Me: Um, yes I think it is.  If we ever have a rooster, we should really name it Rex Goliath.  Not that we’ll ever have a rooster. 

Brian: Why not?  I want to own chickens some day.

Me: (revolted expression on my face) Why?

Brian: For the eggs, and stuff.

Me: But we hardly ever eat eggs.

Brian: But fresh eggs are extra good.  We’d eat fresh eggs.

Me: I don’t think we would.  I don’t think owning chickens is going to make us super prolific egg eaters.

Brian: Well, you could put them in pies. 

Me: Uh, why am I putting the chickens in pies?

Brian: Not the chickens, the eggs.  What the hell is wrong with you?

Me: (after several minutes of laughing) Lots, but I think that’s a bigger discussion than you want to have right now.  Besides, how many pies am I making?

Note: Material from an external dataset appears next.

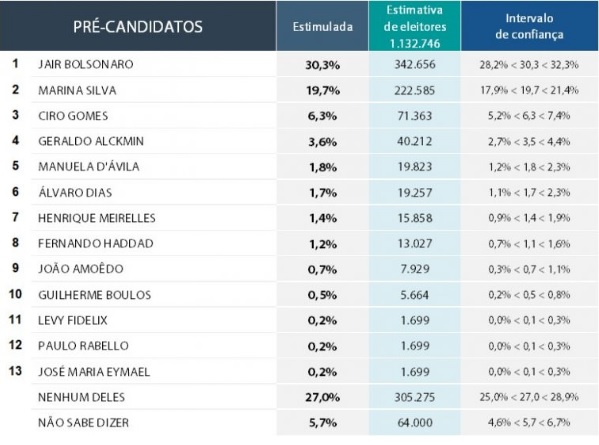Click HENRIQUE MEIRELLES row name
599x445 pixels.
pos(97,218)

Brian: I don’t know.  Enough to use up the eggs.  You could bake cakes too.  Like one a week or something.  We’ll move out into the country. 

Me: Unless you want to have a 600 pound wife, I don’t think that’s a viable option. 

Brian: You don’t have to eat them.  You could have a pie and cake stand, and give them out to all our country neighbors.

Me: Because we’ll have thousands of neighbors living in the country.  Also, why am I the one baking stuff.  I think YOU should start a pie stand in the country. 

Brian: Um, what?  I couldn’t possibly, because.  You… it’s your calling. 

Me: Uh huh.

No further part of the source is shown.